I never thought I feared death.
But I feel its presence in the way I can feel the soles of my feet
rise up into my stomach
when I look at the scaffolding outside my window;
the pain I can feel churning my insides into typhoon seas
when I see bloodied fingertips,
cuticles cracking,
skinned knees.

I always thought death would be
like a large room full of empty rooms,
the hollowness of wooden floors,
large and cavernous doorways beckoning slow movements,
a wandering, bare foot —
a place where billowing things were kept,
a place that, the closer it came to night, the more oppressive the emptiness became —
all the rooms suffocating in the staunchness of their silence,
unwhispered secrets stealing the whimsy out of curtains,
dipping white sheets into starch,

eternity kept like a madwoman in the attic.

I pictured it quiet that way,
but I forgot about the fire that kind of silence threatens.
Perhaps death cannot be so silent.

Perhaps it must be let out,

consuming air like water, like earth, like
the oblivion of city nights in the summertime.
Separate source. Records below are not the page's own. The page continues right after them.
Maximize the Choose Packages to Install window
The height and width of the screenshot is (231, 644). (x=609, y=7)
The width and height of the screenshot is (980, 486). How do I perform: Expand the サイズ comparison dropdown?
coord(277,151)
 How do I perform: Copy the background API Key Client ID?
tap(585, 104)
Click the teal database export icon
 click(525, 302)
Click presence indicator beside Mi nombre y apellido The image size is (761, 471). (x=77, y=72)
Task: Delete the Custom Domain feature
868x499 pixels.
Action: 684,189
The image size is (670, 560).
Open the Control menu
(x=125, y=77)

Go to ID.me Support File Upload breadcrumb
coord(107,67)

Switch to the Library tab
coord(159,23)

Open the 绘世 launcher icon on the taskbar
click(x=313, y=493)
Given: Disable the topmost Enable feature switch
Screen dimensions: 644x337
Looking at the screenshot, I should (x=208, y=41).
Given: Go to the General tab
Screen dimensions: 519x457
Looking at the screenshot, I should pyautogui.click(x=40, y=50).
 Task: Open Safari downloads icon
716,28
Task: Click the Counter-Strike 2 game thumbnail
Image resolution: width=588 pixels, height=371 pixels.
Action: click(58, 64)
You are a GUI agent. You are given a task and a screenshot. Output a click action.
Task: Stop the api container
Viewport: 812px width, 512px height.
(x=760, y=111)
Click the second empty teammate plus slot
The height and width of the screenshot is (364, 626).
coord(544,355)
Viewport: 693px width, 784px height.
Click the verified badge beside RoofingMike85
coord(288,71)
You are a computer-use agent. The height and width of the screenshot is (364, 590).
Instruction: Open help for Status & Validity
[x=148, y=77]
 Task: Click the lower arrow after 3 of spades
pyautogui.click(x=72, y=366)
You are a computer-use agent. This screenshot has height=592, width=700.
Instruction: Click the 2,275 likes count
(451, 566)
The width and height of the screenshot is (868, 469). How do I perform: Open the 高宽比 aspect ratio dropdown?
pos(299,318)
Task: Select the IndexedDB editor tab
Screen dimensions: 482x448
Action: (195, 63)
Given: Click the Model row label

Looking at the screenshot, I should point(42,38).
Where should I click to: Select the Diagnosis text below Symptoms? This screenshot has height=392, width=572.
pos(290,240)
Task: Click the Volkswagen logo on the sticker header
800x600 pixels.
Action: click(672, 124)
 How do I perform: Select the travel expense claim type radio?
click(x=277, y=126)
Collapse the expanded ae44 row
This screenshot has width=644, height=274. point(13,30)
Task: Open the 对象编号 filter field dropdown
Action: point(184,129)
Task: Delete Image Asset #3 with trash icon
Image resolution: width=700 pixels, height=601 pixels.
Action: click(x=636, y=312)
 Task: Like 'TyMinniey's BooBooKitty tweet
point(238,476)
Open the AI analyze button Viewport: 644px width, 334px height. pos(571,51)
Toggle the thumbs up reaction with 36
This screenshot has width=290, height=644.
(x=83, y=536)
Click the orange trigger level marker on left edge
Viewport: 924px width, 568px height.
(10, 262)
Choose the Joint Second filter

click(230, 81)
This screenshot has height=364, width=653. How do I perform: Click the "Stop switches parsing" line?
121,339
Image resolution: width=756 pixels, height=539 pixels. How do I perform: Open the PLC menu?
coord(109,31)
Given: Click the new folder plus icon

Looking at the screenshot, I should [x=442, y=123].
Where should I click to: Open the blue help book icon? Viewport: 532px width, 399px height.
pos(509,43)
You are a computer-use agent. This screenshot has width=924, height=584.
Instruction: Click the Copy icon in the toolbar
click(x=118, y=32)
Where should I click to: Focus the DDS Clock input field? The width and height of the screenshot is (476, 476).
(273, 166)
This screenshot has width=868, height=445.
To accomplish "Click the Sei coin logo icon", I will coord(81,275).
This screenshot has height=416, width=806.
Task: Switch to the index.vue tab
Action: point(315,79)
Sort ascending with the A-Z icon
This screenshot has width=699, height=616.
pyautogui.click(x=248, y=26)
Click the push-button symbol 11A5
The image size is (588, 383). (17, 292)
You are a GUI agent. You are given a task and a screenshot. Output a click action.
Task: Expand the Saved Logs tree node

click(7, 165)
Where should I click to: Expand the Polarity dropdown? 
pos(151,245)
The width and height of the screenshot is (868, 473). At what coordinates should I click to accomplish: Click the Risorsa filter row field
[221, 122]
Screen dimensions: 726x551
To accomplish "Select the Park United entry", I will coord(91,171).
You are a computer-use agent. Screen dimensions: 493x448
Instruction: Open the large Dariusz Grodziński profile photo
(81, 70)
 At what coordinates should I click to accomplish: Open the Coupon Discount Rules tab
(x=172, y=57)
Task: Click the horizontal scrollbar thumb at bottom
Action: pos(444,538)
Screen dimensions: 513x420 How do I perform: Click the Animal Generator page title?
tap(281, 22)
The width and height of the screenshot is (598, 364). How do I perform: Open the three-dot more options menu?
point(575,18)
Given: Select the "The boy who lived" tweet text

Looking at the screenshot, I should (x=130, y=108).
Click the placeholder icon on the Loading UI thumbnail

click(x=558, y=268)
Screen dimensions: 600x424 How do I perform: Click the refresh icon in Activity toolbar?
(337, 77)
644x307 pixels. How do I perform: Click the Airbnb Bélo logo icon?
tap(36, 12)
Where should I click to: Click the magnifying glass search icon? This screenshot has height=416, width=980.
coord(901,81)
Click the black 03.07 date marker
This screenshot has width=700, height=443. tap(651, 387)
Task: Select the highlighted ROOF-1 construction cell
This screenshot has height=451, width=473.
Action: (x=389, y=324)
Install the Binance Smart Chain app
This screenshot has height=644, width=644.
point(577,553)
Perhaps death is like August,
when empty rooms still trap heat in their ceilings,
when memories become cacophonous,
rattling their unwelcome spirits through the narrowing corridors,
never to be let out.

Will you tell me
when I see you again
if I was right?

 

Perhaps it is not right to ask,
when the silence of many years stretches still between us,
but I have only ever asked things from you
when it was too late to ask,
and you have only ever given me
the sunbleached memories of
tumbleweeds
and turtles,

the tenuous and safe way a child remembers
stories she heard from happy relatives who,
drunk and falling asleep beneath the warmth of Christmas lights,
could only laugh,
only clutch with their sleepy lungs
at air that would eventually calcify into
the fondness of imperfect memory.

I wish I knew you since.

I wish I could hear your voice now,
telling me perhaps not to be so sentimental.
Telling me perhaps that I was right —
that death is not so frightening as living.

Don’t say to me that

the reason I didn’t fear death was because
I didn’t expect it to come for someone else.

 

©K Paige Medina 04 August 2017

Stone

I dreamed once of a little child
Whose name was that of stone,
And for all I’ve ever felt alive
That child has felt alone.
We’ve wandered long, two specters twinned
Up to the gates of hell,
But for all our silent, ghostly looks,
I could never really tell
If that child followed in my wake,
A lonely phantom saint,
Or whether it was I who trailed,
Sullen, bruised,
likely to faint.

I get the feeling he has walked
Much farther yet than I,
Yet wander on I know he must —
Little longing yet to die.
So let us go then he and I
Into that depth of place
That stops as suddenly as a fall
In his ghastly childish face.

©K Paige Medina 28 June 2017

The Good Dream

On Colombia

One of the joys of living
Must be
To crack things that are whole
And to push over
The tall things we have built,
Watching them
Break
Shatter
Into the smallness of themselves.
Do we feel stronger
In chaos?
Perhaps it is the false purpose,
The lightning licked
Sense of self
That we seek
When we give in to our
Death drive
And end things we’ve begun.

But then,
There is also
Some quiet motif
That there are those who
Stubbornly
Hold fast to the light,
And to the creation
Of beautiful things.

Shaking hands in white shirts,
Their
Obstinate fingers lacing quietly
Over the mouth of history,
Bidding it be silent
A moment,
Men promised a nation
Half punch drunk from too much
War and solitude
A morning of peace.
And perhaps it is merely
Shadows performing their macabre dance
Like peace usually is–
Perhaps it is a dream.
But in its unobtrusive hope
Let it be;
It is a good dream.

© K Paige Medina 9/27/2016

The Breach

I fell asleep in no-man’s-land,
With flower petals in my hand.
Above my head an orange sky
Blows angels’ flight paths all awry.
We fell in love like dreamers do,
with sound and fury and ado.
We pinned ourselves to each other’s breast
And let the world do the rest.
We held our hands with spiky smiles—
Secrets, intrigue, lovers’ wiles—
Our paths were bound to wander down
Into each wasted bitter town,
And crest again those wanton shores,
And leave us always wanting more.
Alone I sleep, till some long hour
When I’ll restore this broken flower
Once more to that dear breach I sought
To lose once more the battles fought.

© K Paige Medina 9/5/2016

The Clock Breaks

Clocks are very lonesome things, as
their tireless ticking shows;
what other thing holds time itself
in regimented rows?
Its hands are stiff and even,
its face is round yet sallow,
its purpose simple yet mundane,
its love broken and fallow.
And yet it keeps on ticking,
marching out to dust the time
in metrical perfection–
its sisyphean rhyme.

A clock does not ask questions
nor ponder why it moves
time from life to seconds,
as its ceaseless slicing proves.
A clock could never face
the senselessness of time
were it alive and breathing

imperfectly.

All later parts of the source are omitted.